Hamas resmi internet sitesinden yaptığı açıklamada şu ifadeleri kullandı: “Hamas, arabulucuların Gazze'deki halkımıza yönelik saldırganlığı durdurmaya yönelik son önerisi üzerine Filistinli gruplar ve güçlerle iç istişarelerini tamamladı ve hareket, arabuluculara olumlu olan yanıtı iletti ve hareket, bu çerçeveyi uygulama mekanizması üzerinde derhal bir müzakere turuna girmeye tüm ciddiyetiyle hazırdır.”

Ancak Hamas'ın müttefiki olan silahlı bir gruptan Filistinli bir yetkili, iki tarafın hala karşı karşıya olduğu potansiyel zorlukların bir işareti olarak, insani yardım, Mısır sınırındaki Refah sınır kapısından geçiş ve İsrail güçlerinin geri çekilme takviminin netleştirilmesi konularında endişelerin devam ettiğini söyledi.

Netanyahu'nun ofisinden yapılan açıklamada Hamas'ın ateşkes önerisinde yapmak istediği değişikliklerin “İsrail için kabul edilemez” olduğu belirtildi.

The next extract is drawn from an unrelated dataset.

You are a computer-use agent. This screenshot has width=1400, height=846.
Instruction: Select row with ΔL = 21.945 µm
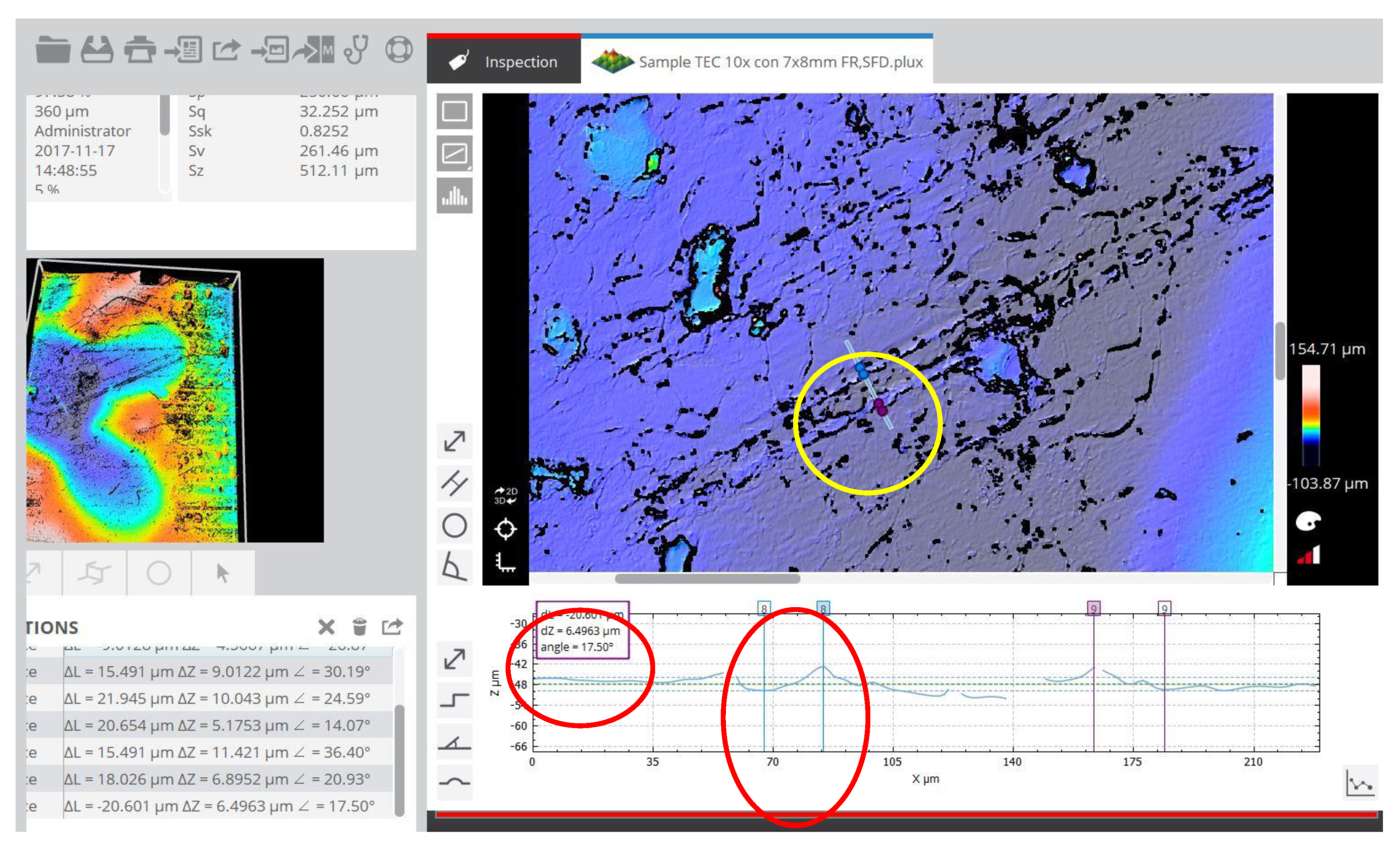tap(216, 698)
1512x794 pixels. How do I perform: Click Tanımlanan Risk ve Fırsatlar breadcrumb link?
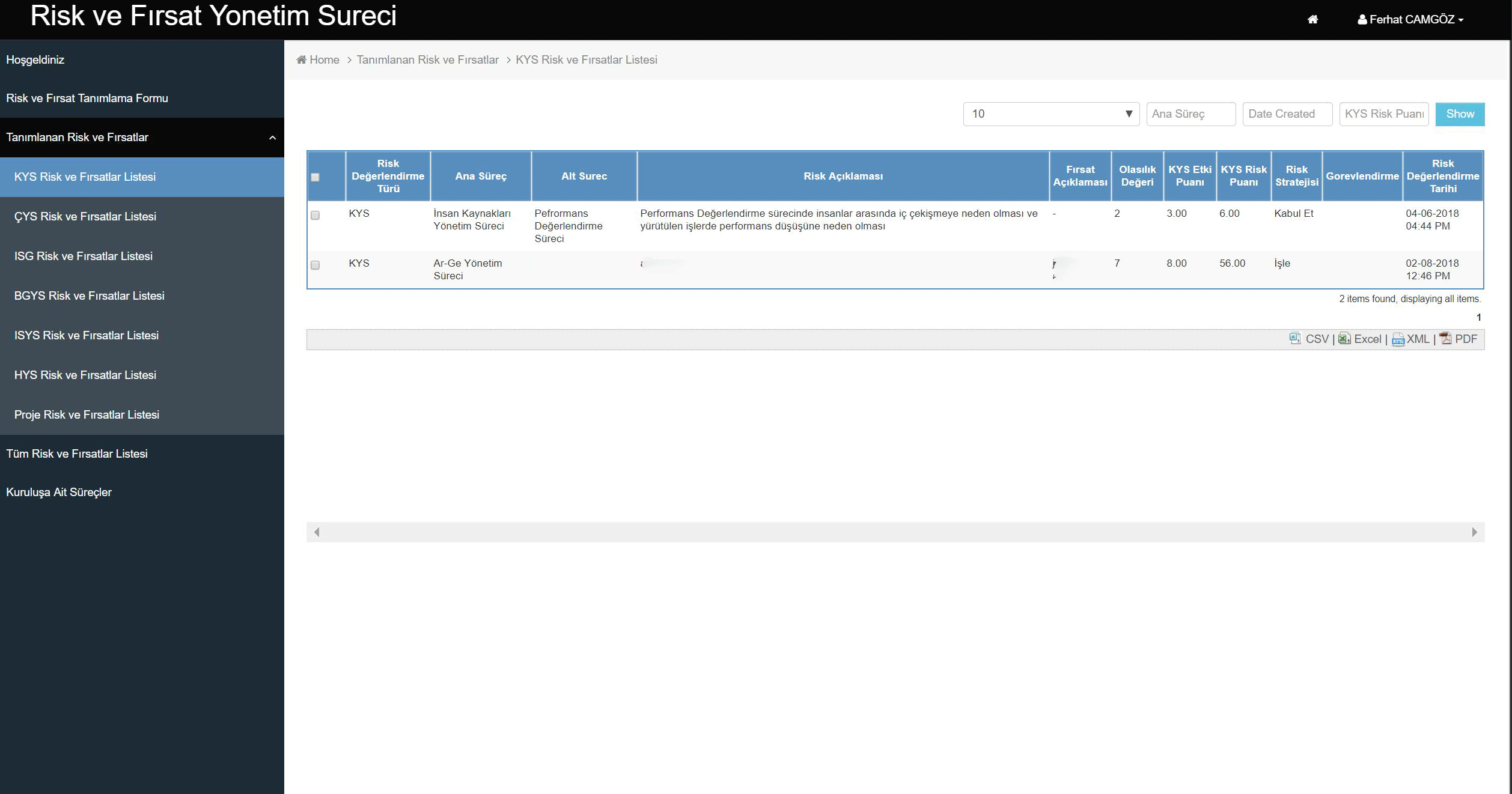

Bununla birlikte ofis, heyetin İsrail'in kabul ettiği Katar önerisi temelinde rehinelerimizin geri dönüşünü güvence altına alma çabalarını sürdürmek üzere Katar'a gideceğini söyledi.

Netanyahu defalarca Hamas'ın silahsızlandırılması gerektiğini ifade etmiş, Hamas ise bu talebi tartışmayı reddetmişti.

Trump ile birlikte geçen ay İran'a karşı 12 gün süren hava savaşının sonuçlarını geliştireceklerine ve Tahran'ın nükleer silah edinmemesini sağlamaya çalışacaklarına inandığını ifade eden  Netanyahu Ortadoğu'daki son gelişmelerin barış çemberini genişletmek için bir fırsat sunduğunu da sözlerine ekledi.

Rehineler

Cumartesi akşamı Tel Aviv'de Savunma Bakanlığı merkezinin yakınındaki meydanda toplanan kalabalık ateşkes ve Gazze'de halen alıkonulan 50 kadar rehinenin iadesini talep etti.  İsrail bayrakları sallayan protestocular sloganlar attarak rehinelerin resimlerinin bulunduğu pankartlar taşıdı.

Savaş, Hamas'ın 7 Ekim 2023'te İsrail'in güneyine düzenlediği ve İsrail istatistiklerine göre yaklaşık bin 200 kişinin öldüğü ve 251 kişinin rehin alındığı saldırıyla patlak vermişti.

Gazze Sağlık Bakanlığı, İsrail'in o tarihten bu yana Gazze Şeridi'ne yönelik askeri harekâtının 57 binden fazla Filistinlinin ölümüne, açlık krizine, Gazze nüfusunun tamamının yerinden edilmesine ve Şerit genelinde yıkıma yol açtığını söylüyor.

Kalan rehinelerden yaklaşık 20'sinin hala hayatta olduğuna inanılıyor. Rehinelerin çoğu diplomatik müzakereler yoluyla serbest bırakıldı ve İsrail ordusu da bazılarını Gazze'den çıkarmayı başardı.